:: Passage for review ::
────────

As with many rare diseases, there is a lack of sufficient evidence from controlled randomized clinical trials regarding the clinical management of intermediate uveitis1,2,3. Quantitative, reliable endpoints are an important prerequisite as they allow both evaluation of potential novel therapies for intermediate uveitis in future clinical trials and clinical management of patients. However, we largely lack such endpoints for uveitis, as inflammation and complications are mostly graded using subjective, relatively unreliable clinical scales4. Some trials may even fail to reach their primary endpoint not because of therapeutic inefficacy but because of lack of appropriate structural or functional endpoints5. Against this background, there is a need for novel, device-based, quantitative, reproducible endpoints for intermediate uveitis studies4,5. This is also reflected in a statement by the European Medicines Agency (EMA) specifically calling for novel endpoints including aspects of structural changes in intermediate uveitis6.

Such an endpoint may be based on the microcirculation since reduced vascular density and complexity in superficial as well as deep retinal layers and altered choriocapillaris perfusion have been demonstrated in intermediate uveitis and are associated with functional impairment7,8,9. Thus it is important to assess and monitor even small, sub-clinical changes using state-of-the-art high-resolution retinal imaging such as swept-source optical coherence tomography angiography (OCT-A).

Among other features, involvement of the microvasculature has been implicated in the development of macular edema, a common complication of intermediate uveitis1. A breakdown of both the inner and outer blood retina barrier is responsible for macular edema formation10. However, impairment of the macular microvasculature may be evident even in the absence of macular edema7.

So far, no longitudinal analysis of microvascular changes in intermediate uveitis has been performed and it is unclear whether observed changes of perfusion might be reversible. Furthermore, it is unclear whether OCT-A parameters might be prognostic for clinical outcomes and could, hence, serve as prognostic factors.

The aim of this study was to evaluate changes in perfusion on OCT-A in intermediate uveitis over time, their permanence as well as associations with clinical outcomes during longitudinal review.


Subjects and clinical examination

Diagnosis of intermediate uveitis was based on the diagnostic criteria of the SUN working group11. In this retrospective study, patients with at least one follow-up examination were included from the uveitis outpatient clinic at the Department of Ophthalmology, University Hospital Bonn, Germany. Ethical approval was obtained from the ethics committee of the University of Bonn and waived informed consent was approved (approval ID 548/20, Ethik-Kommission—Medizinische Fakultät Bonn). The study adhered to the Declaration of Helsinki. Eyes were excluded, if no OCT-A acquisition was possible (e.g. due to optical media opacities). Other exclusion criteria were reduced OCT-A image quality (shadowing or blurred en face OCT-A image), diabetes mellitus or any other retinal disease except for intermediate uveitis.

Clinical and demographic data were obtained from the medical charts. Best-corrected visual acuity (BCVA) was converted into logMAR. To control for a possible confounding effect of axial length on retinal / choriocapillary perfusion12, spherical refractive error was included as a surrogate in the analysis, as axial length measurements were not available in this retrospective cohort. Inflammation was graded clinically by assessment of anterior chamber cells (based on the SUN working group grading scale11), vitreous haze (based on the proposed scale for vitreous haze grading in uveitis13), vitreous cells (based on the proposed grading scale by Nussenblatt et al.14), snowballs, snowbanks, and presence of vasculitis.

────────

:: Activities ::
(1) In the passage on intermediate uveitis, list every feature that was assessed when inflammation was graded clinically.
(2) According to the passage on intermediate uveitis, what was included in the analysis as a surrogate for axial length?
The items that follow have no connection to the passage on intermediate uveitis.

────────

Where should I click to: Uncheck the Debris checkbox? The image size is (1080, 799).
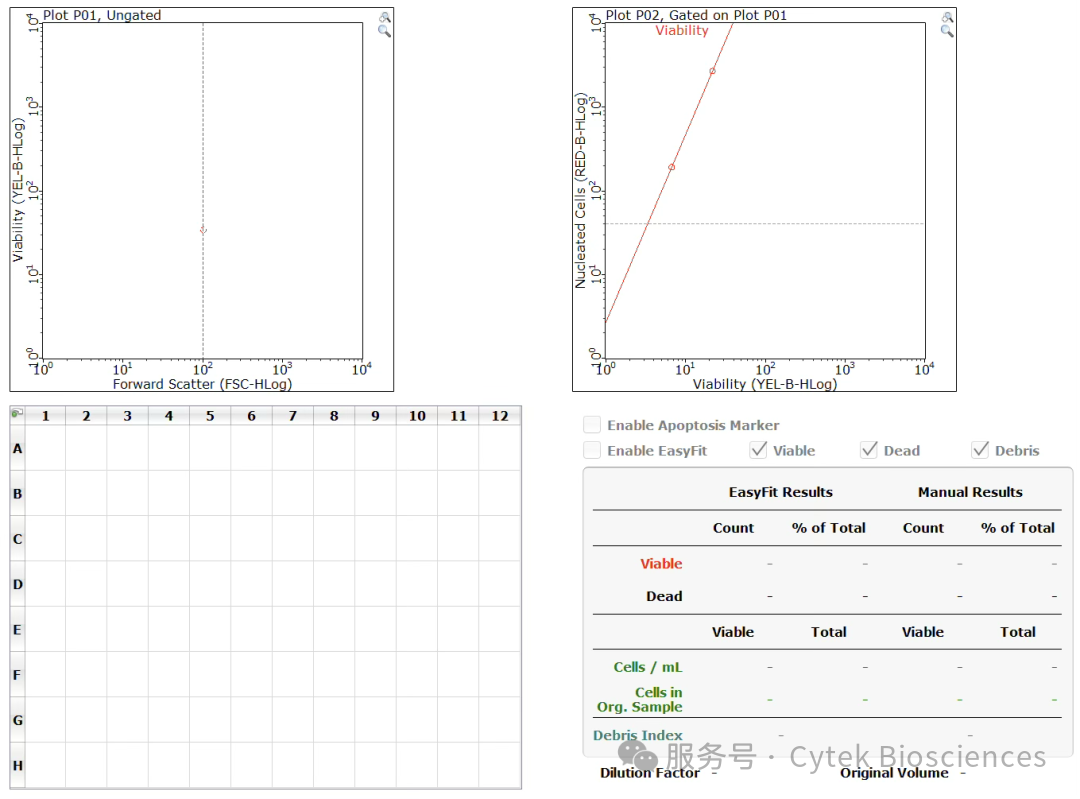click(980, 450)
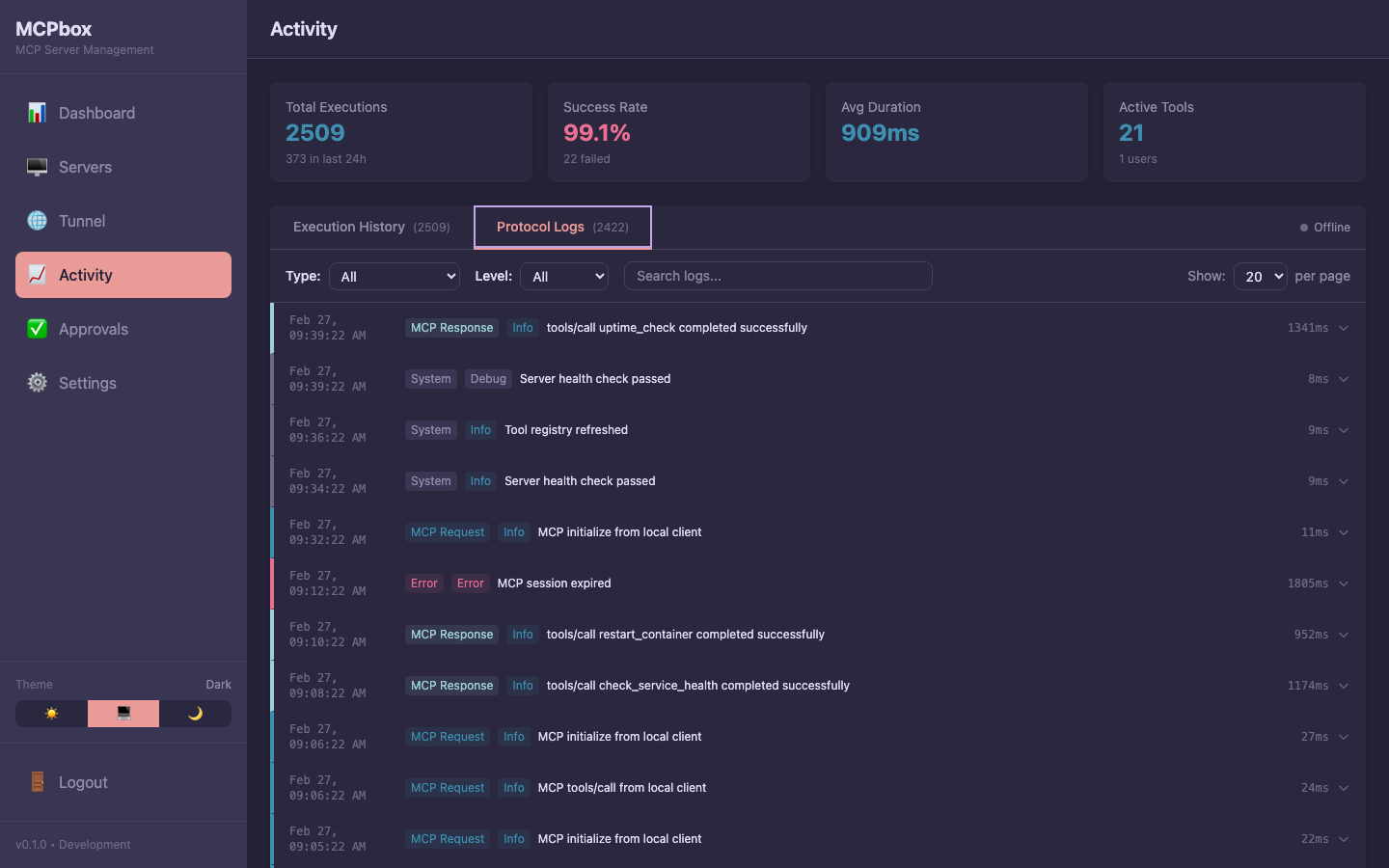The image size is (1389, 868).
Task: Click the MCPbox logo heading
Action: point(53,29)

────────

:: Task-by-task results ::
(1)
- Anterior chamber cells
- Vitreous haze
- Vitreous cells
- Snowballs
- Snowbanks
- Presence of vasculitis

(2) Spherical refractive error.